We continued west farther than we’d intended, because the park map didn’t include one of the trails radiating out from one intersection. We soon understood the error, but we decided to continue west and bushwhack up to the top of Joe’s Hill. Using the compass and the map, we made our way upward. The area around the top was idyllic: here and there was a dramatic rock outcropping or boulder, but mostly the woods were a thick layer of grass beneath sparse tree cover.

From the top of Joe’s Hill we followed a bearing slightly east of north, intending to come in near the base of the slope up to Leatherman’s Cave. I was extremely proud of my orienteering when we stepped over a stone fence and onto the trail — about twenty feet from the intersection I’d been aiming for!

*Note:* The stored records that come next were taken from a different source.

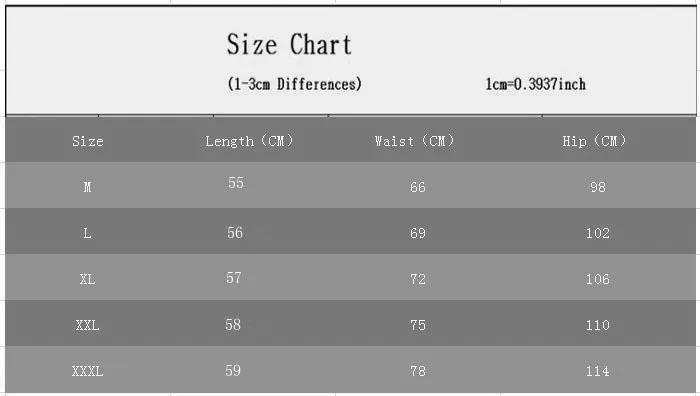Click the waist value 69 cell
Viewport: 700px width, 396px height.
click(418, 233)
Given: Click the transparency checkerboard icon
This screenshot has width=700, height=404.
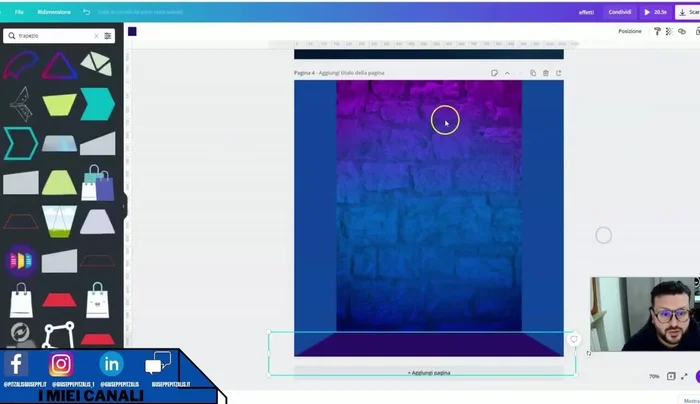Looking at the screenshot, I should tap(670, 31).
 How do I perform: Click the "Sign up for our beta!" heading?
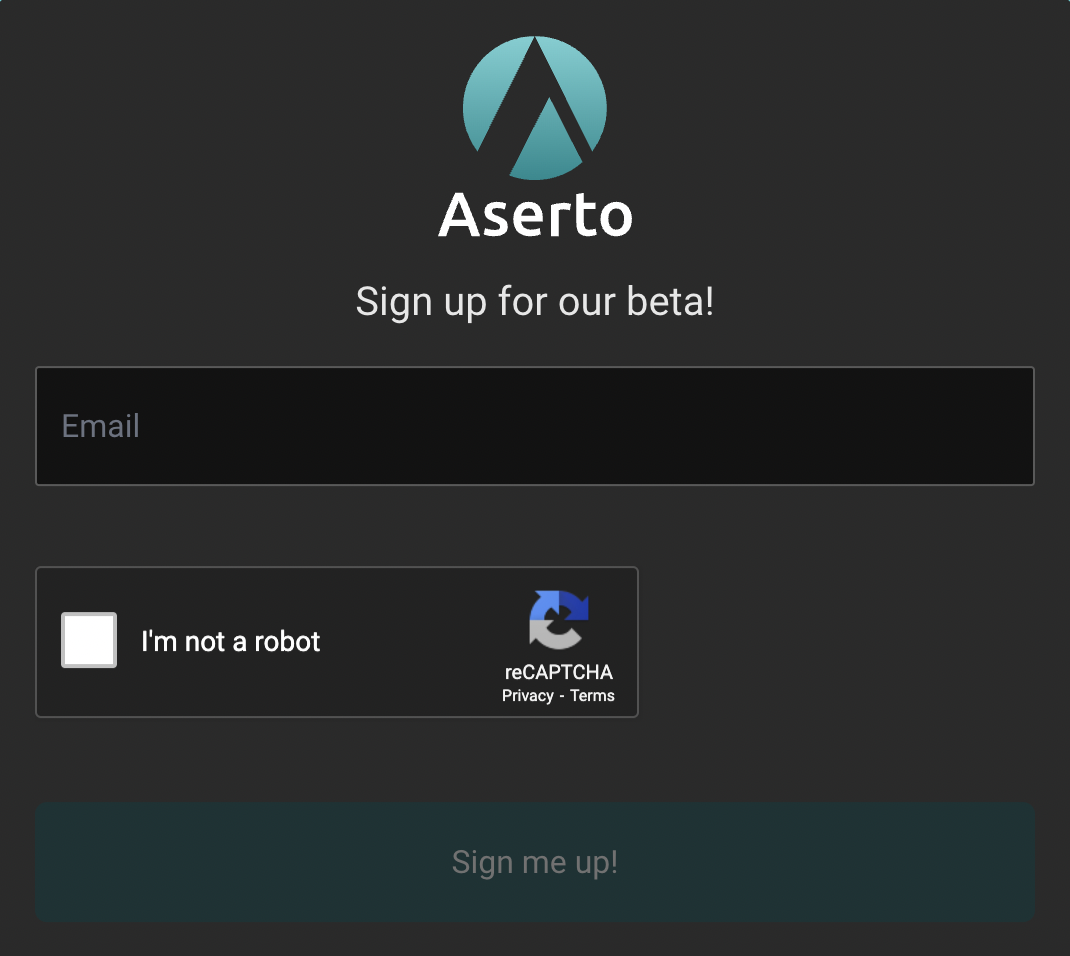(x=534, y=302)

We climbed north past the cave and then east through the notch. At the top we joined the trail and walked a few hundred feet north to the overlook. While we took our much-needed rest, I shot some video of a gigantic wasp that was apparently laying eggs in a tree trunk.

We got back to the car at around 6:30. During the five-hour-plus hike, I ate two Zone Bars, drank a thermos full of sweetened tea, and ate two oranges and an apple.

On the way back to Larchmont, we talked about how my body seemed to have responded well to the protein in the beef I roasted two nights ago. With all the exercise we’d gotten, getting another one seemed like a good idea, so we stopped at Trader Joe’s and did so. Or rather Grace did. With all the sweating I’d done, I was smelling a bit too ripe for public consumption.

While the roast roasted, I had a mug of tea with a biscotti to tide me over. The beef came out very well, and again paired up beautifully with a bit of red wine. Unfortunately, between the tea and the wine, I wasn’t slated for a good night’s sleep.